Habeas – Exculpatory Evidence – Available to Defendant
Jardine argues that the State suppressed exculpatory evidence, namely that post-conviction testing of the gun he admittedly possessed but denied using to club the victim didn’t reveal the presence of the victim’s DNA. Suppression of Brady material requires that the undisclosed evidence have been “not otherwise available to a reasonably diligent defendant,” citing Harris v. Kuba, 486 F.3d 1010, 1015 (7th Cir. 2007). Therefore, Jardine’s claim necessarily fails:
… Nothing in Jardine’s petition suggests his defense team was unaware of his own gun’s existence, the state’s possession of it , or the prosecution’s theory of its role in the crime. Nor does Jardine allege that he unsuccessfully requested access to the gun. Thus, Jardine’s Brady claim about his gun never leaves the ground. See Harris, 486 F.3d at 1015 (prosecution did not withhold defendant’s own alibi from him); United States v. Lee, 399 F.3d 864, 865 (7th Cir. 2005) (prosecution did not suppress defendant’s own pants, which contained a gun). 2
Footnote 2 stresses that Jardine doesn’t raise this issue as a matter of ineffective assistance of counsel, and goes on to observe that “declining to request DNA testing can be sound strategy when weaknesses in a defendant ’s story could lead reasonable lawyers to think the client guilty and any test results potentially damning.”

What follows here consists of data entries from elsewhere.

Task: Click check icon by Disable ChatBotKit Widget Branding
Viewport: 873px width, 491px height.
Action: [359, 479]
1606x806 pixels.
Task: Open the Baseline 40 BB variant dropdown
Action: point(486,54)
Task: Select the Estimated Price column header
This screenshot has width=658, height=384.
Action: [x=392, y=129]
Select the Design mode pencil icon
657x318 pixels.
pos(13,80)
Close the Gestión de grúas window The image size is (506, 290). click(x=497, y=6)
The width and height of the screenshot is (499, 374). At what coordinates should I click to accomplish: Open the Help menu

Habeas – Exculpatory Evidence – Materiality
Jardine, convicted of sexually assaulting and trying to kill a masseuse, argues that the State suppressed exculpatory evidence in the form of evidence that would have shown, contrary to the victim’s claim, that the massage parlor was a place of prostitution and she a prostitute. Although the suppressed evidence tended to support the defense theory of consensual sex, Jardine’s own testimony at trial, during which he admitted shooting the victim but claimed it was accidental, dooms the claim:
But not all suppressed evidence that has some tendency to exculpate or impeach is material under Brady, and relief may be granted only if introducing the evidence would have cast “the whole case in such a different light as to undermine confidence in the verdict.” Strickler v. Greene, 527 U.S. 263, 290 (1999) (quoting Kyles v. Whitley, 514 U.S. 419, 435 (1995)). …
Here, Jardine’s argument that the evidence of prostitution was material founders on his own testimony. His story places him alone at the scene and raises a very troubling question: How was Grandhagen’s head injured so badly on the night she was shot in the leg, and in a manner that suggested pistol-whipping with the butt of a gun like Jardine’s? …

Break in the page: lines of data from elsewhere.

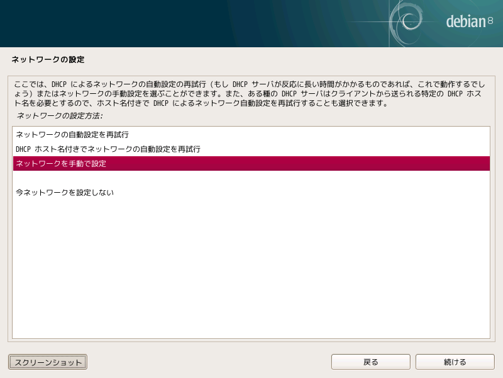Click the teal installer header banner
The width and height of the screenshot is (503, 378).
[189, 23]
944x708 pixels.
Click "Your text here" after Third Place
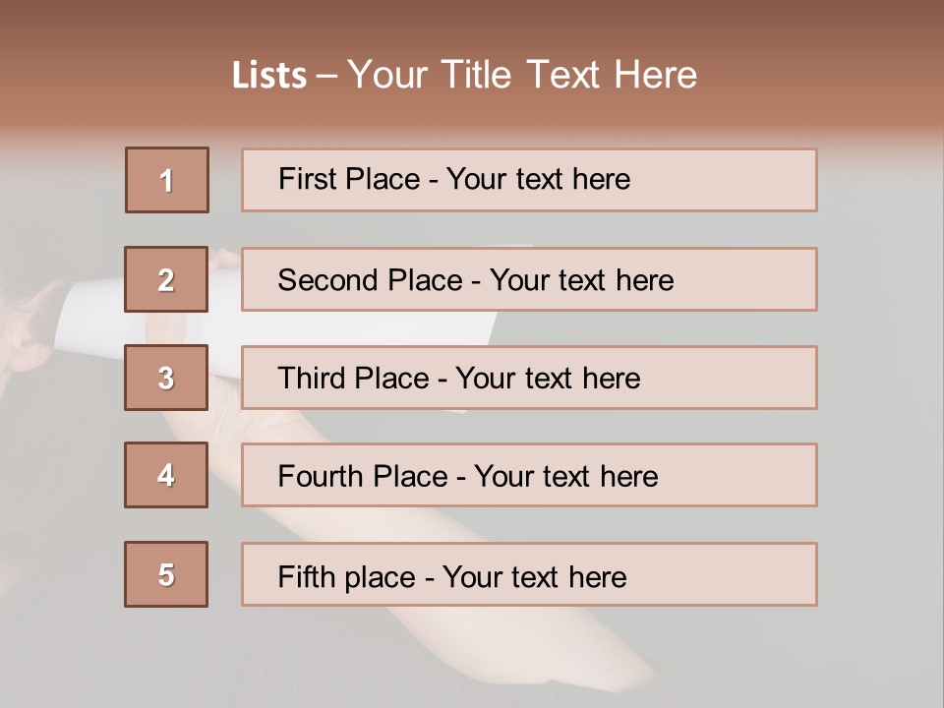point(548,379)
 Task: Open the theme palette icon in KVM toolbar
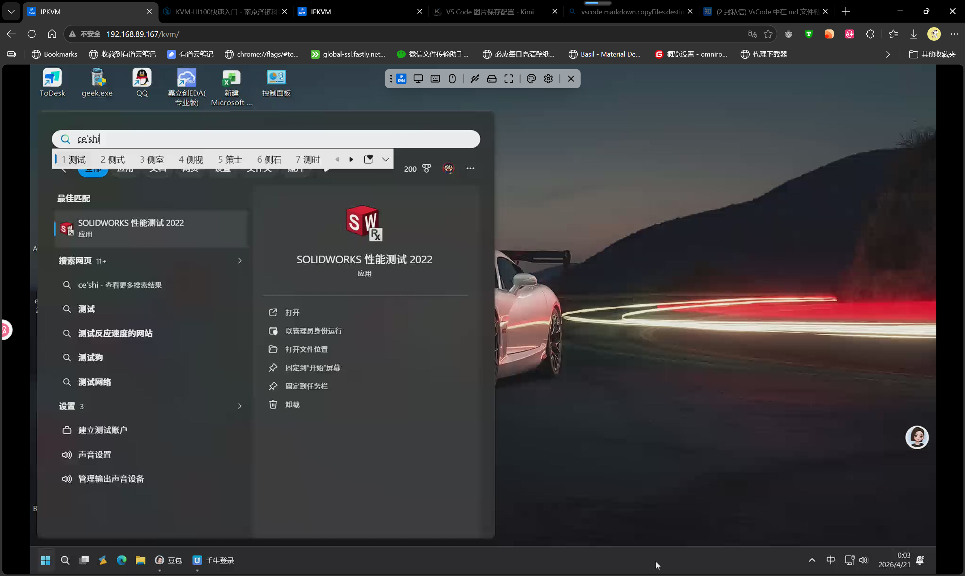pos(531,79)
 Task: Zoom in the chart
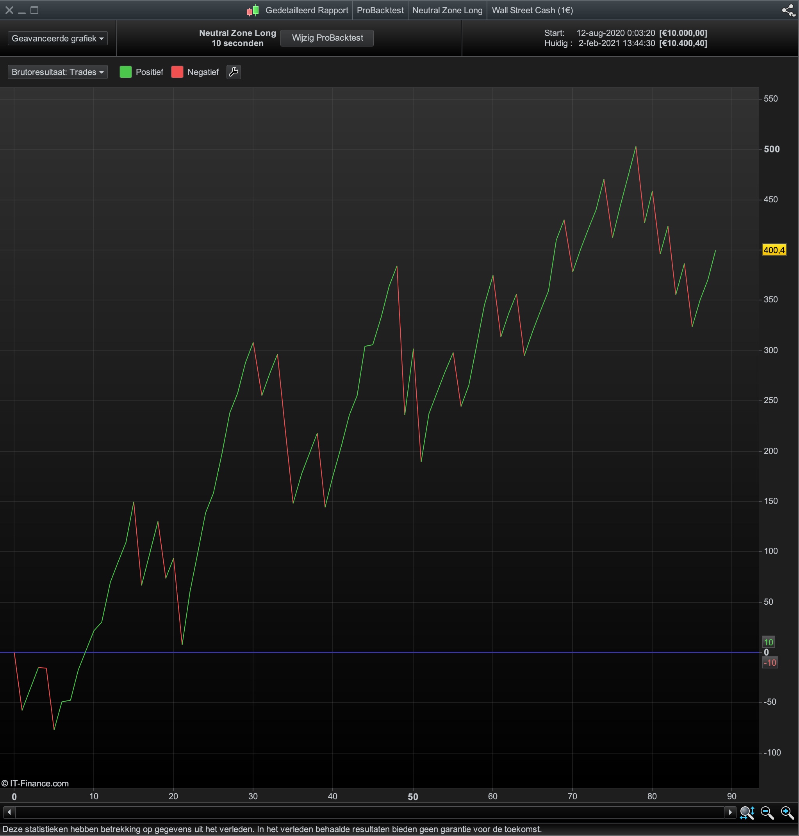[787, 813]
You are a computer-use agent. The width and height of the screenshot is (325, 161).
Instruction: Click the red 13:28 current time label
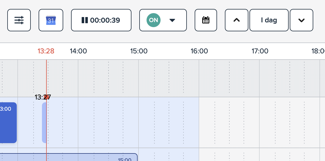[46, 51]
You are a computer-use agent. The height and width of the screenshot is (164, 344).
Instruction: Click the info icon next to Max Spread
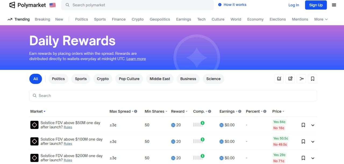[x=136, y=111]
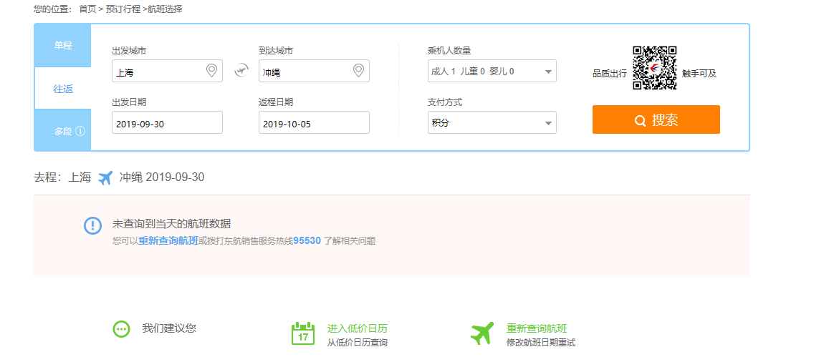
Task: Click the 出发日期 departure date field
Action: pos(167,123)
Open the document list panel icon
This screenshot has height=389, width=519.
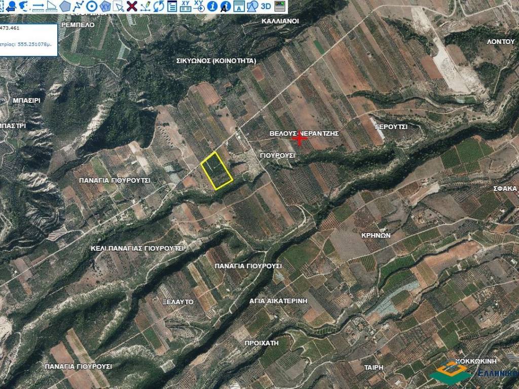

At all events, portraying Grandhagen as promiscuous, or poking holes in her and McKay’s testimony, would not solve Jardine’s biggest problem: Grandhagen’s vicious head wound, acquired on the evening he admittedly had sex with and shot her, and inflicted in a manner consistent with pistol-whipping with the butt of a gun like his.
The court strongly suggests that, “If used to show that Grandhagen herself had sex with other customers, either to bolster Jardine’s testimony that she consented or to impeach her generally, introducing the evidence would violate Wisconsin’s sweeping rape-shield law, WIS. STAT. § 972.11(2).” Highly probative evidence might violate the right to confrontation, but evidence of consensual sexual activity “with other men is archetypally prejudicial and not highly probative of consent in a particular case; precisely that concern underlies rape-shield statutes.” (Not clear whether the court’s observation is dicta, given its holding that the evidence wasn’t material, but it is worrisomely broad if nothing else.)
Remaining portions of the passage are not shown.